O súbito obscurecimento na sua vida manifestou-se, aconteceu porque sim, porque assim foi determinado, quem sabe até se por ela, mas passará. E, quando passa, passa – e mais tarde duvida-se até de ter, verdadeiramente, acontecido – pelo menos com o nome e a solenidade com que era pensado logo após o seu desaparecimento. Rita continua – não há, na verdade, alternativa, mas não faz mal. Ela aguenta-se. Está a aguentar-se, e isso torna-se na própria força que faz com que se aguente. Houve umas semanas em que se lembrou de ter saudades do Miguel, mas passou-lhe depressa, não imaginou sequer que pudesse estar novamente com ele. E essa certeza atingiu-a no coração e deixou-a aliviada, e feliz, e quis rir-se como que a celebrar sentir-se novamente assim, mas estava no metro, e preferiu só sorrir. E suspirar de alívio. Continua-se, aguenta-se o que tiver que se aguentar, e melhora-se. É o caminho inexorável. Foi o início do fim desses “stresses estúpidos”, como se referiria à sua crise de ansiedade um par de anos depois, quando falava na situação com os amigos.
Deseja-se novamente o riso, acorda-se desperto, as coisas passaram-se, e segue-se. Chegou a ir à festa de Xabregas – uma confusão de sentimentos, a interpretação de novas faces e vozes, a música a colar-se à pele e o que quer que estivesse nos copos a ser novamente saboreado. Depois dessas, vieram outras quantas, e hoje é também Sexta-feira, as aulas dela acabam (mais ou menos) à uma da tarde, e a mãe está de fim-de-semana para Sevilha. Há, novamente, demasiadas coisas para fazer; pessoas com quem estar, sítios para onde sair, coisas. Coisas por fazer. E ela volta para casa de metro e tira um livro da mochila e, porra, como é possível? Apercebe-se, estou a ler um livro há mais de dez minutos. Eu não conseguia ficar em paz para ler um livro nestes últimos 4 meses.

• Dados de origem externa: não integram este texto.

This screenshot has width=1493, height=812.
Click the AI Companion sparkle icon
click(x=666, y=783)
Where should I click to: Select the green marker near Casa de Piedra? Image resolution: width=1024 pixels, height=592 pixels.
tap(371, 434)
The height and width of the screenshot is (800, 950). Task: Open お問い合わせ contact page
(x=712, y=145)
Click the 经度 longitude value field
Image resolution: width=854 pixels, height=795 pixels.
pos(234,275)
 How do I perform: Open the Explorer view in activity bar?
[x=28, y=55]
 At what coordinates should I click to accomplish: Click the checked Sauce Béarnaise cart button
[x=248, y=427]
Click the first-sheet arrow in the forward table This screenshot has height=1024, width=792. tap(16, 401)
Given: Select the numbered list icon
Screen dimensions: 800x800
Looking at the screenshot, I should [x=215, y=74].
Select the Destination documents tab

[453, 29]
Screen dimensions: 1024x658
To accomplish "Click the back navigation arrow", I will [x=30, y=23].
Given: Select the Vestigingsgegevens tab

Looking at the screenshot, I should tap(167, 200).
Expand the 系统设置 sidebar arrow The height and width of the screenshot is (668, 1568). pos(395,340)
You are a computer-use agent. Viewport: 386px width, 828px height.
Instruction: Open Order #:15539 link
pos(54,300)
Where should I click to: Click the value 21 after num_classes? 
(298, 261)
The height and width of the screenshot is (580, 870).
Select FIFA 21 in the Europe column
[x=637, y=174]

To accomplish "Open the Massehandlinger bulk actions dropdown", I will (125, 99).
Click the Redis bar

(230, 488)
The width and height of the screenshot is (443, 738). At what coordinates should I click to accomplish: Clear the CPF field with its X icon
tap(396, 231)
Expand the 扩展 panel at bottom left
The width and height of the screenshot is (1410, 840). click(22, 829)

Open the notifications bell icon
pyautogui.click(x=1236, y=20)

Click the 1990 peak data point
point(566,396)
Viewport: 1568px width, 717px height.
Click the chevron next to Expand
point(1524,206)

Abre a porta de casa, as janelas estão abertas, a casa está cheia de luz. Languidamente, deixa escorrer a mochila, pela correia, para o chão, despe a camisa, e vai até ao quarto.
Atira-se de barriga para baixo para a cama, os sapatos ainda calçados, preparada para entrar no futuro quando voltar a acordar. E dorme um sestão de mais de três horas.